Personal information
- Full name: Nabil Zoubdi Touaizi
- Date of birth: 1 February 2001 (age 25)
- Place of birth: Santomera, Spain
- Height: 1.83 m (6 ft 0 in)
- Position: Right-back

Team information
- Current team: Alverca
- Number: 2

Youth career
- Santomera
- 2014–2017: Valencia
- 2017–2020: Manchester City

Senior career*
- Years: Team / Apps / (Gls)
- 2020–2023: Espanyol B / 78 / (7)
- 2022: Espanyol / 1 / (0)
- 2023–2024: Atlético Madrid B / 32 / (3)
- 2024–2025: Albacete / 25 / (1)
- 2025–: Alverca / 33 / (1)

International career^{‡}
- 2017–2018: Spain U17 / 6 / (5)
- 2019: Spain U19 / 1 / (0)
- 2021: Morocco U20 / 5 / (0)
- 2022: Morocco U23 / 2 / (0)

= Nabil Touaizi =

Moroccan footballer

Nabil Zoubdi Touaizi (born 1 February 2001) is a professional footballer who plays as a right-back for Primeira Liga club Alverca. Born in Spain, he represents Morocco at under-20 level.

==Club career==
===Early career===
Born in Santomera, Murcia, Touaizi joined Valencia's youth setup in 2014, from hometown side CF Santomera. On 31 January 2017, he moved abroad and joined Manchester City's Academy.

===Espanyol===
On 23 September 2020, Touaizi returned to his home country and signed a four-year deal with RCD Espanyol, being initially assigned to the reserves in Segunda División B. He made his senior debut on 18 October, coming on as a late substitute for Juan Camilo Becerra in a 2–1 home win over AE Prat.
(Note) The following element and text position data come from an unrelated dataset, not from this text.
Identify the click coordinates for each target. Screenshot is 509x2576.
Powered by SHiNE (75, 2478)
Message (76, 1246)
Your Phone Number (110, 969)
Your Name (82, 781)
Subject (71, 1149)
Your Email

Touaizi scored his first senior goal on 3 April 2022, netting the opener in a 2–0 home success over SD Formentera. He made his first team – and La Liga – debut on 13 August, replacing Vinícius Souza late into a 2–2 away draw against RC Celta de Vigo.

===Atlético Madrid===
On 1 September 2023, Touaizi signed a two-year contract with Atlético Madrid, being assigned to the reserves in Primera Federación.

===Albacete===
On 9 August 2024, Touaizi agreed to a two-year deal with Albacete Balompié in Segunda División. Despite being regularly used, he terminated his link on 1 August 2025.

===Alverca===
On 5 August 2025, Touaizi signed with Alverca of the Portuguese Primeira Liga.

==International career==
After representing Spain at under-17 level, Touaizi switched allegiance to Morocco in September 2019. In 2021, he started to appear with the latter nation's under-20 side.